While Syme’s style of historiography could flatter the egos of scholars who might insist on passing judgment upon the foibles of great figures of the past, it also offered some comfort to all who wished to see evil as the product of individuals. By focusing attention on the emperors and those around them, Roman historians tended not to ask how they got away with it. Surely Tacitus saw through it all, and his history could be read as if it were the work of some proto-Solzhenitsyn, exposing foibles of the regime that all discerning observers could agree upon. Sadly such a view would not have much in common with that of Tacitus. Tacitus thought that the imperial system was the inevitable result of the failure of government in the last centuries bce. His governing class was complicit in the acts of Tiberius, Claudius, and Nero. Tacitus saw the structure of imperial power arise from a dialogue between emperors and their subjects. Tacitus’ vision shared a great deal with that of Rostovtzeff, whose basic thesis was that power arose from the people. In the first two centuries ce, Rostovt-zeff’s emperors supported the interests of what he termed the urban bourgeoisie, before switching direction and becoming the tools of the peasant armies they had previously kept in check, armies that shared the rural population’s class hatred for those in the cities. Exploitation of the peasantry led to revolution and military dictatorship. Rostovtzeff’s vision, born, as he made very clear, of his experience of the Russian revolution, and less explicitly, perhaps, of his personal relationships with some early leaders of the Bolshevik movement, did not let the people off the hook so easily as did Syme’s. If things went wrong, the average person was complicit to the historical process. In Rostovtzeff’s view of the empire, the peasant was just as worthy of study as was the senator.
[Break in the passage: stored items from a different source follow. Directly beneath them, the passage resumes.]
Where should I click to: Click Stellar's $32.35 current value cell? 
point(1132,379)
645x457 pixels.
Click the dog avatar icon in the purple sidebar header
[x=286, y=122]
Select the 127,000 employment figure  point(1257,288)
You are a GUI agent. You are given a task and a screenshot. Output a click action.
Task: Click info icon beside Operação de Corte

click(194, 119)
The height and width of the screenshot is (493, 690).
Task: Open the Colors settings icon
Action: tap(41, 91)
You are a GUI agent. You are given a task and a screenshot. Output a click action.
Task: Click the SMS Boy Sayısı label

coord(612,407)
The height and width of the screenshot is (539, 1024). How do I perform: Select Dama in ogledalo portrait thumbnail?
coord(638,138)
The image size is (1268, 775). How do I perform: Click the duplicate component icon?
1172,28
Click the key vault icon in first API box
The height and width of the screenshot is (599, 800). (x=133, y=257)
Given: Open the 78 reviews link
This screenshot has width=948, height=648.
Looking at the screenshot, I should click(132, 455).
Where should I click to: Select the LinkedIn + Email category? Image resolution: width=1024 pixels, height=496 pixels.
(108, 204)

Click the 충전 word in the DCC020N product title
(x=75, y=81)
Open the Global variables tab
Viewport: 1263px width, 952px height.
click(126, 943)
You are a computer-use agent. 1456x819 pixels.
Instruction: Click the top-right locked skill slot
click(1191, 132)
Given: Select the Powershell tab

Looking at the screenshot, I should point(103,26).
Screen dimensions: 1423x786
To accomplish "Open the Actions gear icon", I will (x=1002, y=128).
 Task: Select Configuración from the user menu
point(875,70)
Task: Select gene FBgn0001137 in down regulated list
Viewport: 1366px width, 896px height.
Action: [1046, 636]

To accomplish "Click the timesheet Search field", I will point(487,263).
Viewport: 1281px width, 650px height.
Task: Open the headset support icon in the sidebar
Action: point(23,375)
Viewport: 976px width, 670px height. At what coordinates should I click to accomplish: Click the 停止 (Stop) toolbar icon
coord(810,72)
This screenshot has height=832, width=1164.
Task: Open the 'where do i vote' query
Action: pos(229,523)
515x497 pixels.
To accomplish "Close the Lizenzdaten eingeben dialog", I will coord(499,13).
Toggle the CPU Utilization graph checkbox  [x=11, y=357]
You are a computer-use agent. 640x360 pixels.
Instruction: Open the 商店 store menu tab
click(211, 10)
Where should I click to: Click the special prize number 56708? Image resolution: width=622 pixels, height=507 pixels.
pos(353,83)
In a sense, Rostovtzeff could be more easily dismissed than Syme. For while Syme possessed an unrivalled mastery of the details of his subject, Rostovtzeff’s use of ill-defined modern terminology and admitted tendency to get his facts wrong from time to time invited dismissal of his broader vision. He could easily appear antiquated, and perhaps even a bit amateurish in his use of early twentieth-century sociology. But, even though they rarely admitted it, his critics still tended to operate within the parameters set by Rostovtzeff. One could deny that long distance trade was important, could argue that the empire existed basically at the subsistence level, but the destruction of Rostovtzeff’s version of the economy left further questions in its wake. What did matter and how could historical change be explained? At the same time, some scholars began to wonder if Rostovtzeff’s understanding of the ancient world, based upon personal experience of a society making a rapid transition from medieval to modern times, was all that inaccurate. Unlike many of his critics, Rostovtzeff had met illiterate peasants striving to make a living with inadequate tools, and felt the contempt of the urban dweller for the rural. Conditions of life in late nineteenth-century rural Russia were closer to those in the Roman Empire than they were to those of the mid-twentieth century.